Storage on Biowulf & Helix

There are several options for disk storage on the NIH HPC; please review this section carefully to decide where to place your data. Contact the NIH HPC systems staff if you have any questions.

Except where noted, there are no quotas, time limits or other restrictions placed on the use of space on the NIH HPC, but please use the space responsibly; even hundreds of terabytes won't last forever if files are never deleted. Disk space on the NIH HPC should never be used as archival storage.

Users who require more than the default disk storage quota should fill out the online storage request form.

NOTE: Historical traces of disk usage and file counts are available through the User Dashboard.

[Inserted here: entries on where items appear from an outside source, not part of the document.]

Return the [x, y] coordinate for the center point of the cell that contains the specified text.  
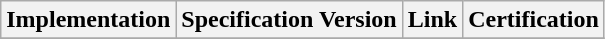
Implementation [88, 20]
Specification Version [289, 20]
Link [432, 20]
Certification [534, 20]
Find where the given text appears and provide that cell's center as [x, y] coordinate. 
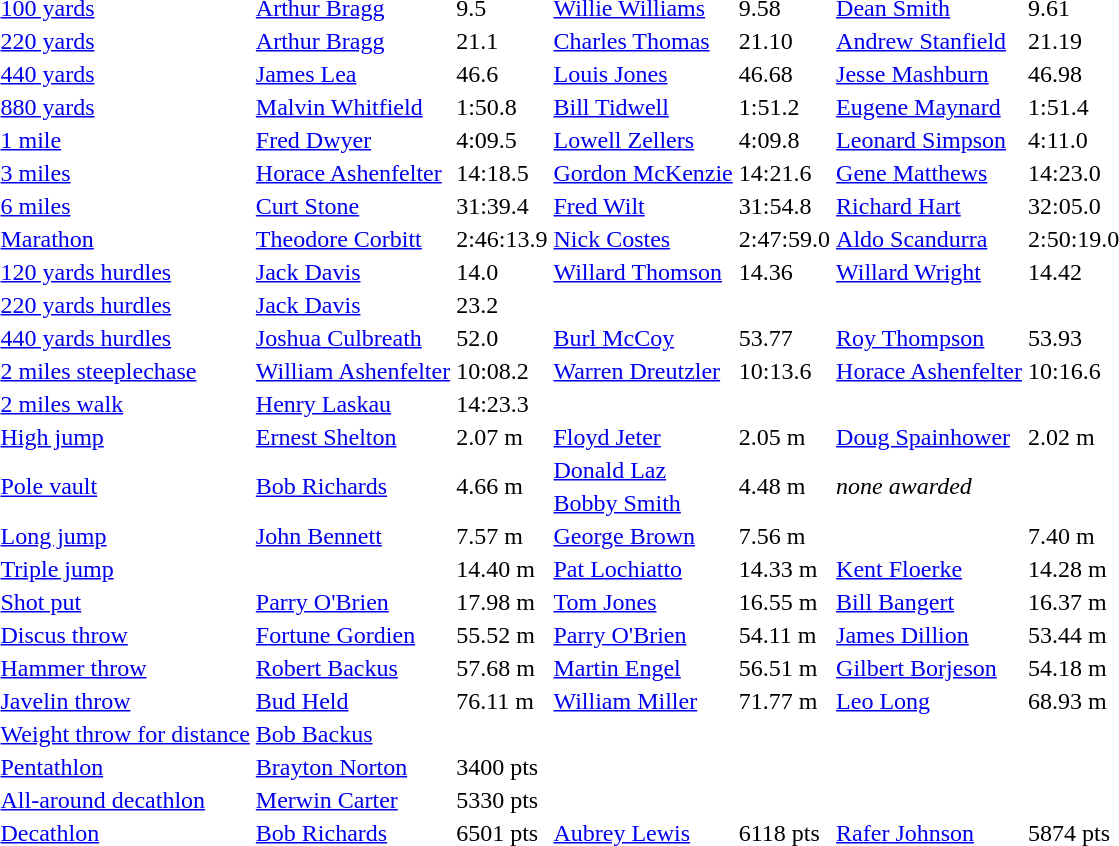
Willard Thomson [643, 272]
14.33 m [784, 569]
2.05 m [784, 437]
Arthur Bragg [352, 41]
Bob Richards [352, 486]
21.1 [502, 41]
George Brown [643, 536]
Bill Tidwell [643, 107]
Andrew Stanfield [930, 41]
Bob Backus [352, 734]
Martin Engel [643, 668]
Willard Wright [930, 272]
4:09.5 [502, 140]
Kent Floerke [930, 569]
Eugene Maynard [930, 107]
Henry Laskau [352, 404]
53.77 [784, 338]
55.52 m [502, 635]
2:47:59.0 [784, 239]
Floyd Jeter [643, 437]
7.57 m [502, 536]
5330 pts [502, 800]
57.68 m [502, 668]
10:08.2 [502, 371]
Lowell Zellers [643, 140]
10:13.6 [784, 371]
Brayton Norton [352, 767]
46.68 [784, 74]
Tom Jones [643, 602]
2.07 m [502, 437]
Nick Costes [643, 239]
14:21.6 [784, 173]
Robert Backus [352, 668]
Gilbert Borjeson [930, 668]
Bobby Smith [643, 503]
Richard Hart [930, 206]
Louis Jones [643, 74]
3400 pts [502, 767]
21.10 [784, 41]
William Miller [643, 701]
Doug Spainhower [930, 437]
Merwin Carter [352, 800]
Pat Lochiatto [643, 569]
John Bennett [352, 536]
Fred Wilt [643, 206]
14.40 m [502, 569]
14:18.5 [502, 173]
Malvin Whitfield [352, 107]
1:50.8 [502, 107]
46.6 [502, 74]
76.11 m [502, 701]
William Ashenfelter [352, 371]
14.0 [502, 272]
Roy Thompson [930, 338]
Aldo Scandurra [930, 239]
23.2 [502, 305]
Fred Dwyer [352, 140]
4:09.8 [784, 140]
Leonard Simpson [930, 140]
Gordon McKenzie [643, 173]
Charles Thomas [643, 41]
54.11 m [784, 635]
James Dillion [930, 635]
Burl McCoy [643, 338]
52.0 [502, 338]
Bud Held [352, 701]
Jesse Mashburn [930, 74]
17.98 m [502, 602]
14.36 [784, 272]
16.55 m [784, 602]
Donald Laz [643, 470]
71.77 m [784, 701]
2:46:13.9 [502, 239]
4.48 m [784, 486]
James Lea [352, 74]
14:23.3 [502, 404]
Gene Matthews [930, 173]
1:51.2 [784, 107]
Curt Stone [352, 206]
Joshua Culbreath [352, 338]
31:54.8 [784, 206]
Warren Dreutzler [643, 371]
Ernest Shelton [352, 437]
31:39.4 [502, 206]
Fortune Gordien [352, 635]
Leo Long [930, 701]
4.66 m [502, 486]
Bill Bangert [930, 602]
56.51 m [784, 668]
Theodore Corbitt [352, 239]
7.56 m [784, 536]
Determine the [X, Y] coordinate at the center of the cell enclosing the given text.  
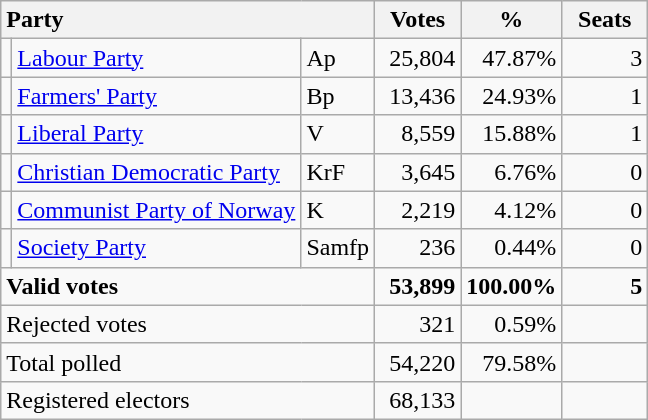
15.88% [512, 134]
13,436 [418, 96]
Seats [605, 20]
68,133 [418, 400]
8,559 [418, 134]
KrF [338, 172]
0.44% [512, 248]
Registered electors [188, 400]
Christian Democratic Party [156, 172]
236 [418, 248]
79.58% [512, 362]
47.87% [512, 58]
Votes [418, 20]
53,899 [418, 286]
3 [605, 58]
2,219 [418, 210]
Labour Party [156, 58]
Communist Party of Norway [156, 210]
54,220 [418, 362]
V [338, 134]
Total polled [188, 362]
25,804 [418, 58]
Rejected votes [188, 324]
Ap [338, 58]
3,645 [418, 172]
0.59% [512, 324]
K [338, 210]
Party [188, 20]
4.12% [512, 210]
% [512, 20]
5 [605, 286]
Bp [338, 96]
6.76% [512, 172]
24.93% [512, 96]
Society Party [156, 248]
Valid votes [188, 286]
Samfp [338, 248]
321 [418, 324]
Liberal Party [156, 134]
Farmers' Party [156, 96]
100.00% [512, 286]
Output the (x, y) coordinate of the center of the cell containing the given text.  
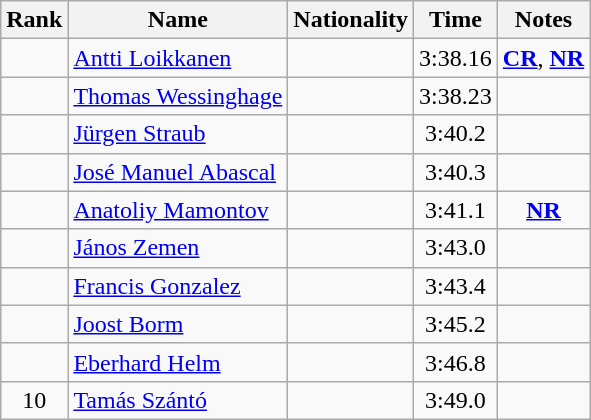
10 (34, 400)
NR (543, 210)
3:49.0 (456, 400)
Name (178, 20)
3:43.4 (456, 286)
3:45.2 (456, 324)
3:38.16 (456, 58)
János Zemen (178, 248)
Joost Borm (178, 324)
Nationality (351, 20)
Jürgen Straub (178, 134)
3:38.23 (456, 96)
Eberhard Helm (178, 362)
Notes (543, 20)
3:46.8 (456, 362)
CR, NR (543, 58)
3:43.0 (456, 248)
Thomas Wessinghage (178, 96)
Tamás Szántó (178, 400)
3:40.2 (456, 134)
Anatoliy Mamontov (178, 210)
3:41.1 (456, 210)
Time (456, 20)
3:40.3 (456, 172)
Rank (34, 20)
Antti Loikkanen (178, 58)
José Manuel Abascal (178, 172)
Francis Gonzalez (178, 286)
Pinpoint the cell where the given text exists, returning its (x, y) midpoint coordinate. 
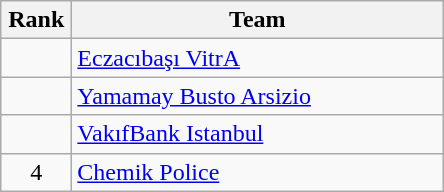
Rank (36, 20)
Chemik Police (258, 172)
Eczacıbaşı VitrA (258, 58)
Team (258, 20)
VakıfBank Istanbul (258, 134)
4 (36, 172)
Yamamay Busto Arsizio (258, 96)
Detect which cell encompasses the target text, then output its [x, y] center coordinate. 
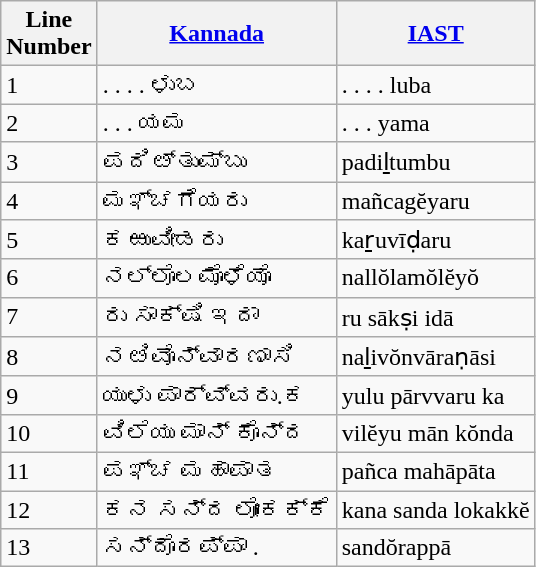
ಪದಿೞ್ತುಮ್ಬು [216, 162]
kana sanda lokakkĕ [436, 509]
ರು ಸಾಕ್ಷಿ ಇದಾ [216, 317]
4 [49, 201]
nallŏlamŏlĕyŏ [436, 278]
padiḻtumbu [436, 162]
1 [49, 85]
pañca mahāpāta [436, 471]
. . . yama [436, 123]
Kannada [216, 34]
yulu pārvvaru ka [436, 395]
13 [49, 548]
ಕನ ಸನ್ದ ಲೋಕಕ್ಕೆ [216, 509]
mañcagĕyaru [436, 201]
ಯುಳು ಪಾರ್ವ್ವರು.ಕ [216, 395]
11 [49, 471]
12 [49, 509]
10 [49, 433]
3 [49, 162]
6 [49, 278]
. . . . luba [436, 85]
5 [49, 240]
ಪಞ್ಚ ಮಹಾಪಾತ [216, 471]
ವಿಲೆಯು ಮಾನ್ ಕೊನ್ದ [216, 433]
8 [49, 357]
2 [49, 123]
naḻivŏnvāraṇāsi [436, 357]
. . . ಯಮ [216, 123]
ನಲ್ಲೊಲಮೊಳೆಯೊ [216, 278]
sandŏrappā [436, 548]
9 [49, 395]
vilĕyu mān kŏnda [436, 433]
ru sākṣi idā [436, 317]
. . . . ಳುಬ [216, 85]
LineNumber [49, 34]
ಸನ್ದೊರಪ್ಪಾ . [216, 548]
IAST [436, 34]
ನೞಿವೊನ್ವಾರಣಾಸಿ [216, 357]
ಮಞ್ಚಗೆಯರು [216, 201]
7 [49, 317]
ಕಱುವೀಡರು [216, 240]
kaṟuvīḍaru [436, 240]
Return [x, y] of the center of cell containing provided text 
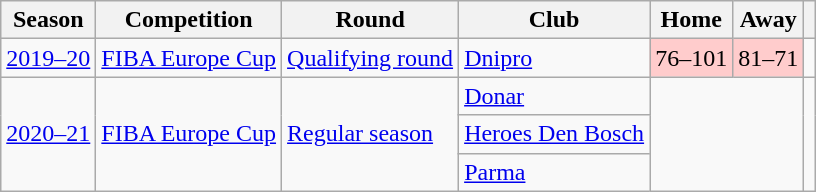
2019–20 [48, 58]
76–101 [692, 58]
Heroes Den Bosch [554, 134]
Round [370, 20]
2020–21 [48, 134]
Regular season [370, 134]
Away [768, 20]
Donar [554, 96]
Season [48, 20]
Qualifying round [370, 58]
Club [554, 20]
Competition [189, 20]
Parma [554, 172]
Home [692, 20]
Dnipro [554, 58]
81–71 [768, 58]
Pinpoint the cell where the given text exists, returning its [X, Y] midpoint coordinate. 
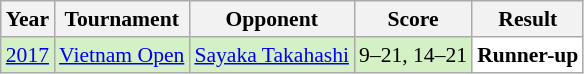
Score [413, 19]
2017 [28, 55]
Vietnam Open [122, 55]
Year [28, 19]
Opponent [272, 19]
9–21, 14–21 [413, 55]
Runner-up [528, 55]
Tournament [122, 19]
Result [528, 19]
Sayaka Takahashi [272, 55]
Identify which cell holds the provided text, then report its (x, y) central coordinate. 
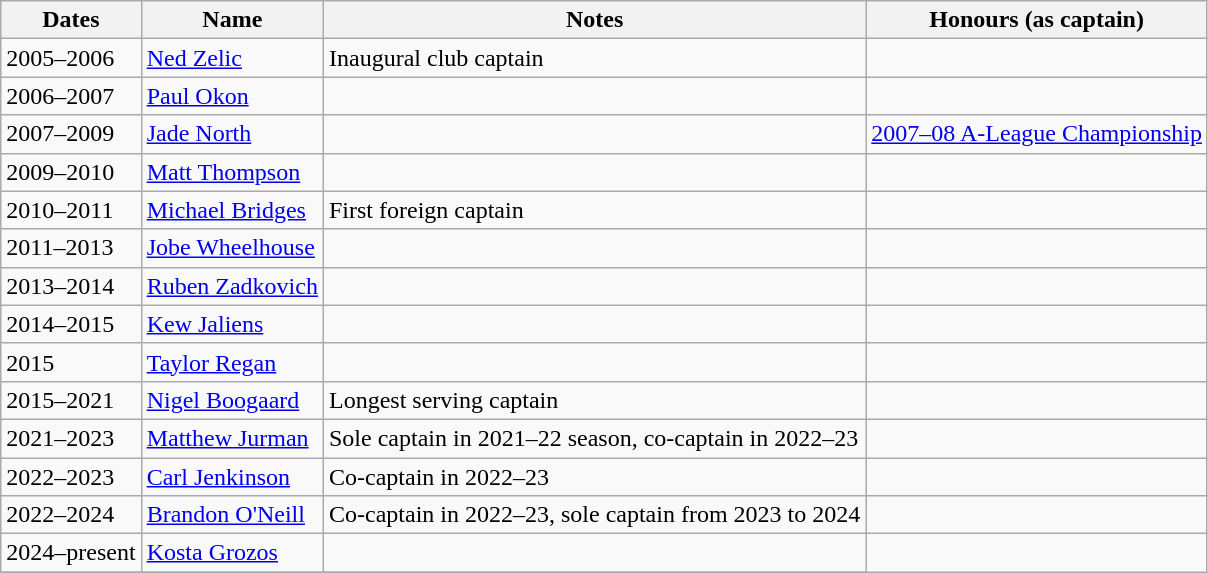
Carl Jenkinson (232, 477)
Notes (594, 20)
Inaugural club captain (594, 58)
2006–2007 (71, 96)
Paul Okon (232, 96)
Michael Bridges (232, 210)
Taylor Regan (232, 362)
Name (232, 20)
2015 (71, 362)
Co-captain in 2022–23 (594, 477)
2014–2015 (71, 324)
Dates (71, 20)
Ned Zelic (232, 58)
Sole captain in 2021–22 season, co-captain in 2022–23 (594, 438)
2013–2014 (71, 286)
2015–2021 (71, 400)
Kosta Grozos (232, 553)
Matthew Jurman (232, 438)
2007–08 A-League Championship (1037, 134)
2011–2013 (71, 248)
Kew Jaliens (232, 324)
2021–2023 (71, 438)
2010–2011 (71, 210)
Longest serving captain (594, 400)
2024–present (71, 553)
2007–2009 (71, 134)
Ruben Zadkovich (232, 286)
First foreign captain (594, 210)
Co-captain in 2022–23, sole captain from 2023 to 2024 (594, 515)
Jobe Wheelhouse (232, 248)
2005–2006 (71, 58)
Brandon O'Neill (232, 515)
2022–2024 (71, 515)
Honours (as captain) (1037, 20)
Nigel Boogaard (232, 400)
Jade North (232, 134)
Matt Thompson (232, 172)
2022–2023 (71, 477)
2009–2010 (71, 172)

Summary of file storage options
  Location Creation Backups Space Available from
/home network (NFS) with Biowulf/Helix account yes 16 GB quota Biowulf login node
Biowulf compute nodes
Helix
/lscratch (nodes) local created by user job no up to ~850 GB
as requested by job
Biowulf compute nodes only
/scratch network (NFS) created by user no 100 TB shared Biowulf login node
Helix
/data network (GPFS/NFS) with Biowulf/Helix account no 100 GB default quota Biowulf login node
Biowulf compute nodes
Helix

/home
Each user has a home directory called /home/username which is accessible from every HPC system. The /home area has a quota of 16 GB which cannot be increased. It is commonly used for config files (aka dotfiles), code, nodes, executables, state files, and caches.
/lscratch (nodes)

Each Biowulf node has a directly attached disk containing a /lscratch filesystem. Note that this space is not backed up, and thus, users should use it only as temporary space while running a job. Once the job exits, you will no longer have access to /lscratch on the node.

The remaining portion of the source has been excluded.